If the ground system is properly designed, the noise in the
cable is reduced. If not done right, it can be substantially
increased. And it can exceed ground potential difference by
several times, too. There is no point in reducing the DC
ground potential from 10V to 0V, and in the process acquiring
20 VAC in the process.

>> Yes. You also have to be very careful about the currents
>> induced into said ground connection. Do it the wrong way, and
>> it adds noise to the signal pairs; do the right way and it
>> will help cancel noise induced from the same source into those
>> signal pairs.
>
>What "noise"? I'm talking about controlling common-mode DC
>level difference between the RS-485 transmitter and receiver.

The RS-485 signals are carried on a cable. Any influence on the
output which is not the input signal, is noise. It is
impossible to avoid (particularly 60 Hz power influence). One
reason RS-485 was only specified for 4000 feet is because it
isn't very immune to noise.

DC common mode offset is just another noise...

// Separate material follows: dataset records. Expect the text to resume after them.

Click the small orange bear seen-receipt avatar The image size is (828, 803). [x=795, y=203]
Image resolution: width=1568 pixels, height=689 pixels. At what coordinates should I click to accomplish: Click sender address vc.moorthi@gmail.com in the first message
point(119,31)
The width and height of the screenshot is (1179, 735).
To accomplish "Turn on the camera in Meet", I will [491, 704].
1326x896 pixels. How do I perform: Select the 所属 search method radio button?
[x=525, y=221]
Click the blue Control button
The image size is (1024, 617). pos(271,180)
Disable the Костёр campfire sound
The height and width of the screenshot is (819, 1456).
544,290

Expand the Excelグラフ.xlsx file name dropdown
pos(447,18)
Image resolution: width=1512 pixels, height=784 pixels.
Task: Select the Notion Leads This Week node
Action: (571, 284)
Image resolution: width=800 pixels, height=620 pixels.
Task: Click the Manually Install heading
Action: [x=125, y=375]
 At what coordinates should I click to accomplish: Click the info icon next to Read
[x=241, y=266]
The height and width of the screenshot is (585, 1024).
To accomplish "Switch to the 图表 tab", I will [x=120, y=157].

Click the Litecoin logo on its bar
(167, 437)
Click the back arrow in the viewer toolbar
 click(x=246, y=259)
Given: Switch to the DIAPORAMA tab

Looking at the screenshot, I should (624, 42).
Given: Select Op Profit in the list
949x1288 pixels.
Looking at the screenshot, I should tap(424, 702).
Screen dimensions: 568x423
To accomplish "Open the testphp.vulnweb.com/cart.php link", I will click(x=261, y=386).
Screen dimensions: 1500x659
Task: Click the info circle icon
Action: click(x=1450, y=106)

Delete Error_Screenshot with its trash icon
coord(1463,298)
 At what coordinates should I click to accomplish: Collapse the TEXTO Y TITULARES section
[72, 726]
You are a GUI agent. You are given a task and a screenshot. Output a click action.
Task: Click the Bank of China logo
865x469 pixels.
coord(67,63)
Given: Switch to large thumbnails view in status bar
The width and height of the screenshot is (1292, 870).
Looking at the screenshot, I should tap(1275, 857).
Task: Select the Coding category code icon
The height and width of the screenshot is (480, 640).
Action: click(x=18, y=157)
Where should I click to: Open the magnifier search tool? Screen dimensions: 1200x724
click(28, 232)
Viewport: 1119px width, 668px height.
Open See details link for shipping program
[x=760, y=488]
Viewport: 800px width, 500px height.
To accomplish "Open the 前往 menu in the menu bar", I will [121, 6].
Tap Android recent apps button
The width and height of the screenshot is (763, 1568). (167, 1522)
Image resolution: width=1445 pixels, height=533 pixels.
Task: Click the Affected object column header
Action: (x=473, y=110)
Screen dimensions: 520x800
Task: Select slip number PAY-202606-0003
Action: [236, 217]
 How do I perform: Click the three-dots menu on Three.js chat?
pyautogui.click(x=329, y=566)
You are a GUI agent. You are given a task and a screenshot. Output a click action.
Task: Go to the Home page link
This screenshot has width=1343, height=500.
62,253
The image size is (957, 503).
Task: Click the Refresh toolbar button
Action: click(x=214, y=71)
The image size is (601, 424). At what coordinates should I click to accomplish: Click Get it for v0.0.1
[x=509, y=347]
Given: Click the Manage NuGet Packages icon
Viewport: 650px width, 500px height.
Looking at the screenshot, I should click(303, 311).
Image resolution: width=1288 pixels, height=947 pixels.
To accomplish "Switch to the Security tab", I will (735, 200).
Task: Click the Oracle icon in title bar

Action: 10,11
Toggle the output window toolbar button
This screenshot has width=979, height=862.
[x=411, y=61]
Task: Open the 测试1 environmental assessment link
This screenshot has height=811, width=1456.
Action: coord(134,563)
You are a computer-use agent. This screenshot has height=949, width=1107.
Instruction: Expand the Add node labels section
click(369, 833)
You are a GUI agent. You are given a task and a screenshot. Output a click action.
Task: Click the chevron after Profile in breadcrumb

>>>> What kind of distances have you tried that with?
>>>
>>>A couple kilometers.
>>
>> That's a pretty good run for RS-485.
>
>I think the spec is 10km for decent twisted pair and low baud
>rates (<1M).

It was originally spec'd at 4000 feet. Better line driver
technology has extended that.

>> What kind of cable was this? Cable you installed, or telco
>> cable?
>
>Cable an electrician installed.

If he had significant experience with comm cables, which is most
likely, then your cable had a properly grounded shield and had
surge protection installed at both ends.

>> The cable still has to be grounded at both ends.
>
>The shield may be grounded at one end or the other, but the
>RS-485 common is not.

The RS-485 at each end is connected to the same ground that
the cable is connected to. But there should *not* be a
cable pair dedicated to connecting the two.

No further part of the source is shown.